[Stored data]

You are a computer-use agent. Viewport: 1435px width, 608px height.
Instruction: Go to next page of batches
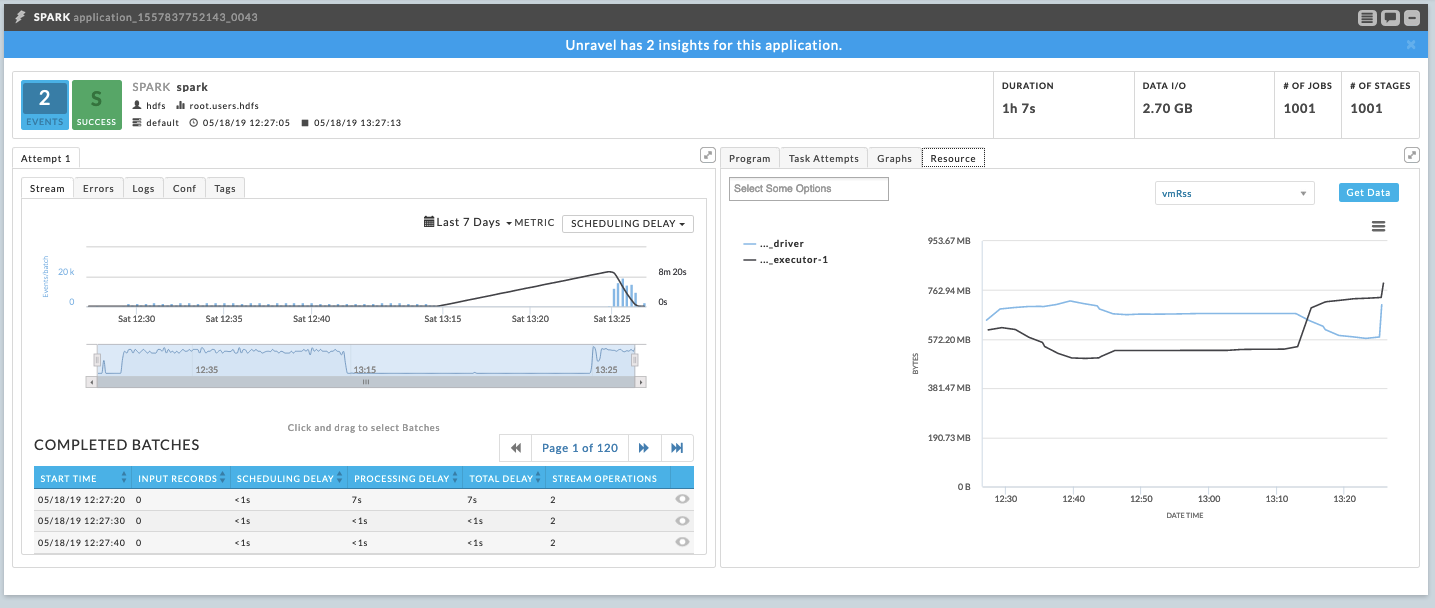pyautogui.click(x=644, y=448)
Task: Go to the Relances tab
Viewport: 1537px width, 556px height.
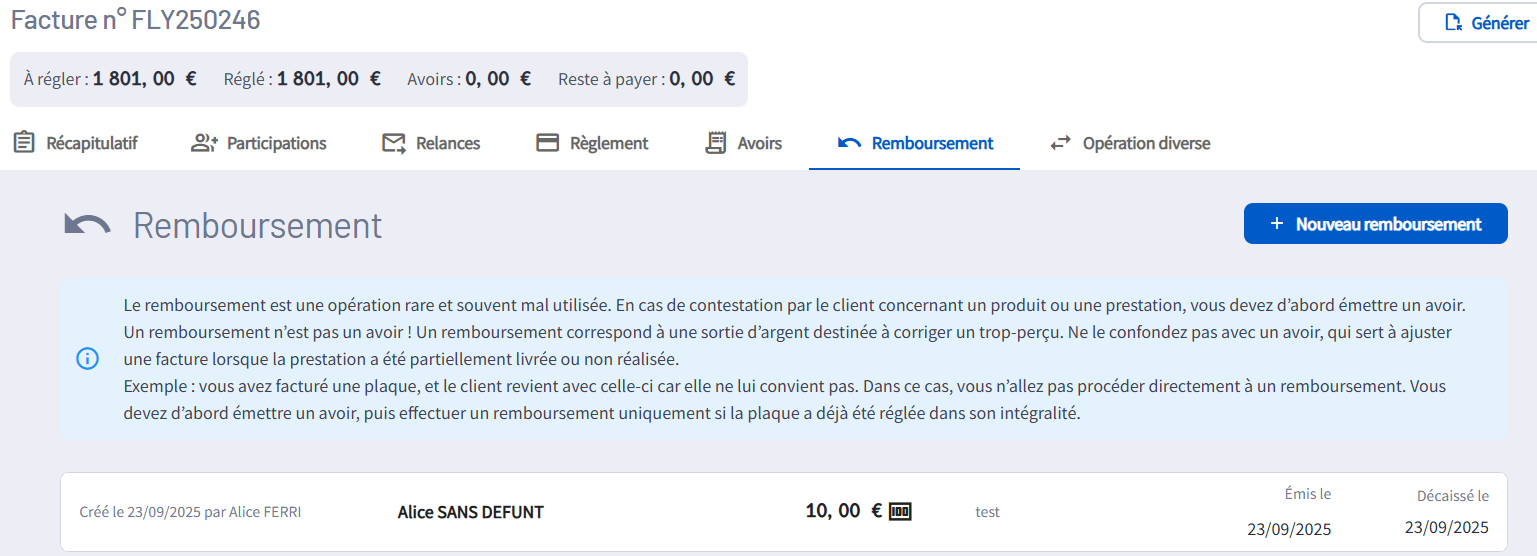Action: coord(447,143)
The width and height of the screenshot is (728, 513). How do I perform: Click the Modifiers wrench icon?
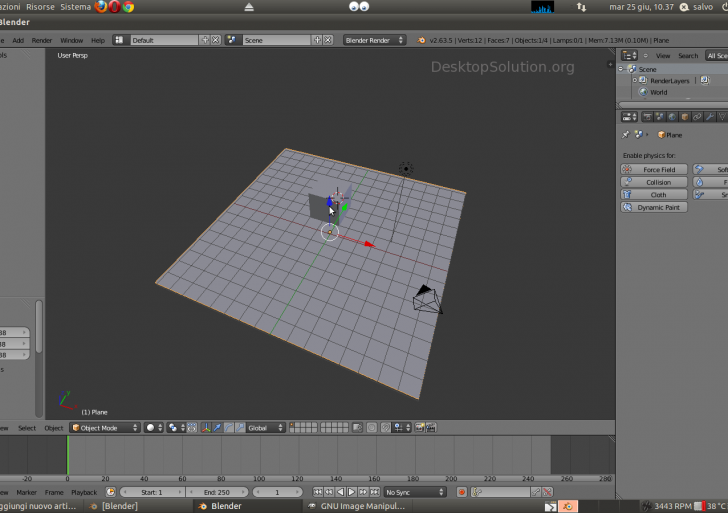tap(710, 117)
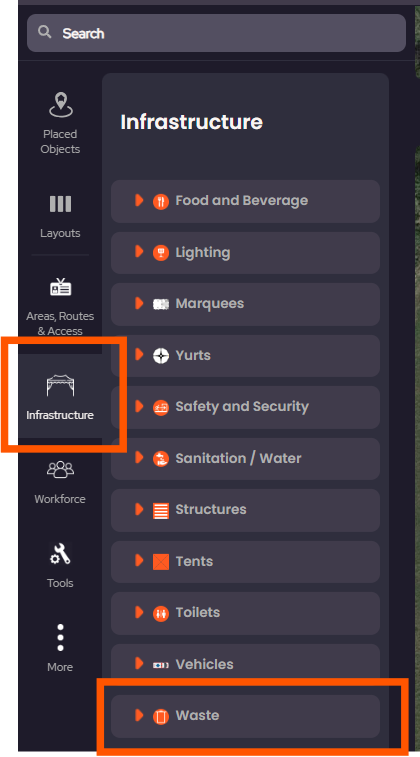Image resolution: width=420 pixels, height=757 pixels.
Task: Select the Vehicles category label
Action: (x=205, y=664)
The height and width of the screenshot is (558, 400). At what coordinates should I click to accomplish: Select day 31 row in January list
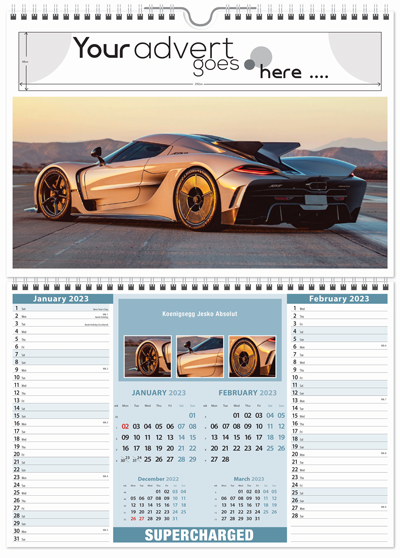tap(61, 539)
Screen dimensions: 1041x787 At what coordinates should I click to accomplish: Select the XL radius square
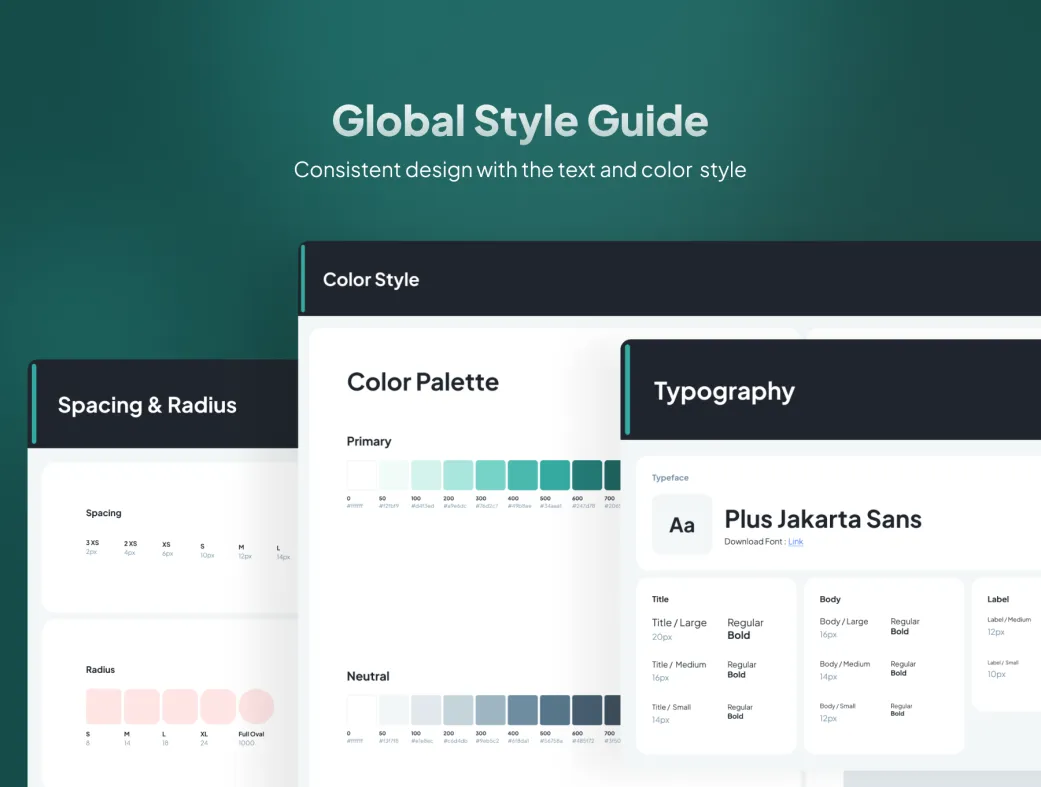[218, 706]
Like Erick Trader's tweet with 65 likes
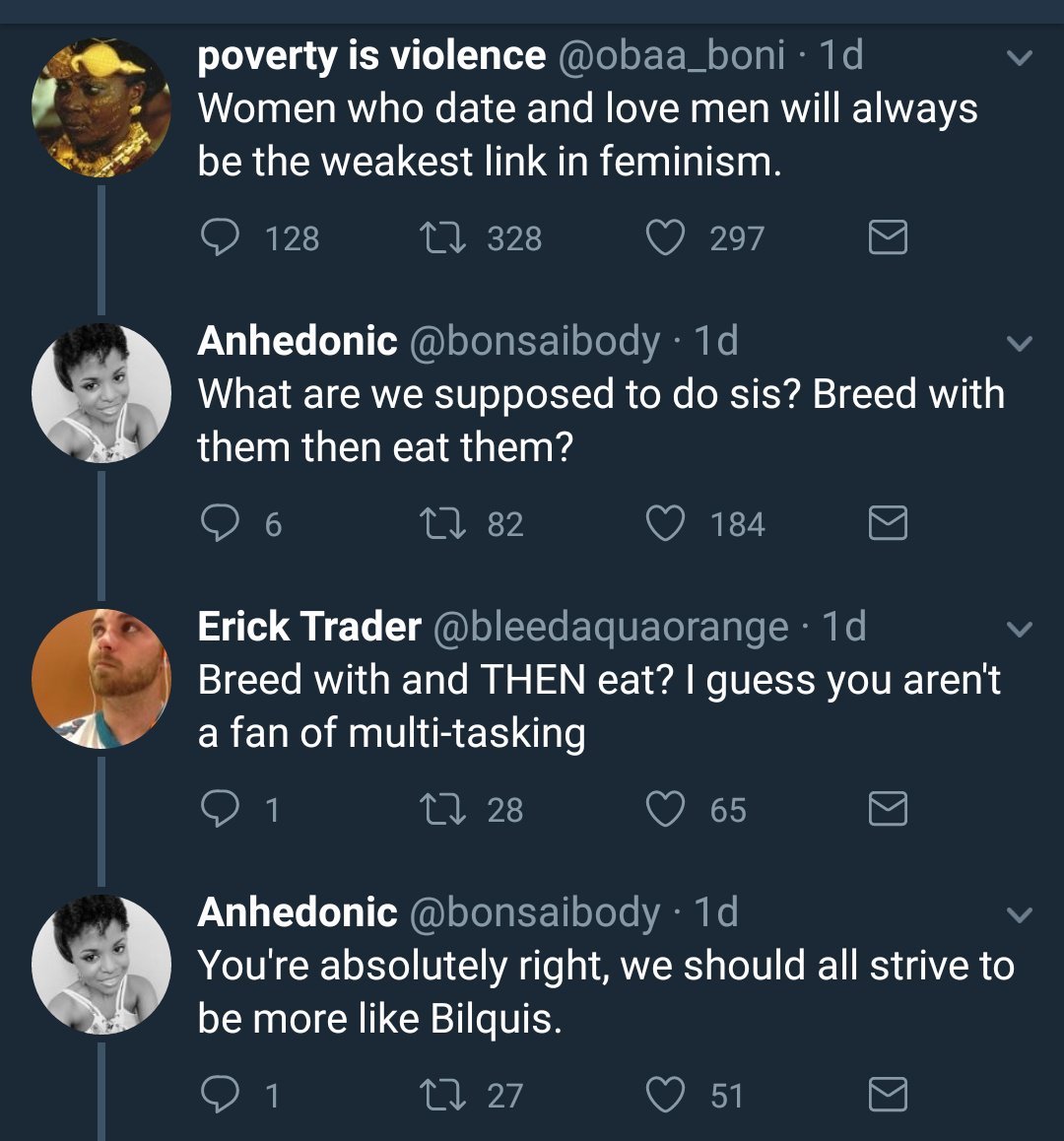Screen dimensions: 1064x1141 pos(665,809)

Task directions | Output every record exactly, minus the pictures.

Your solution |
You are a computer-use agent. Viewport: 1435px width, 608px height.
Instruction: Go to next page of batches
pyautogui.click(x=644, y=448)
Task: Go to the Relances tab
Viewport: 1537px width, 556px height.
Action: coord(447,143)
The width and height of the screenshot is (728, 513). How do I perform: Click the Modifiers wrench icon?
tap(710, 117)
Image resolution: width=420 pixels, height=757 pixels.
Task: Select the Vehicles category label
Action: (x=205, y=664)
The height and width of the screenshot is (558, 400). At what coordinates should I click to accomplish: Select day 31 row in January list
tap(61, 539)
Screen dimensions: 1041x787 At what coordinates should I click to accomplish: Select the XL radius square
[218, 706]
Like Erick Trader's tweet with 65 likes
Screen dimensions: 1064x1141 pos(665,809)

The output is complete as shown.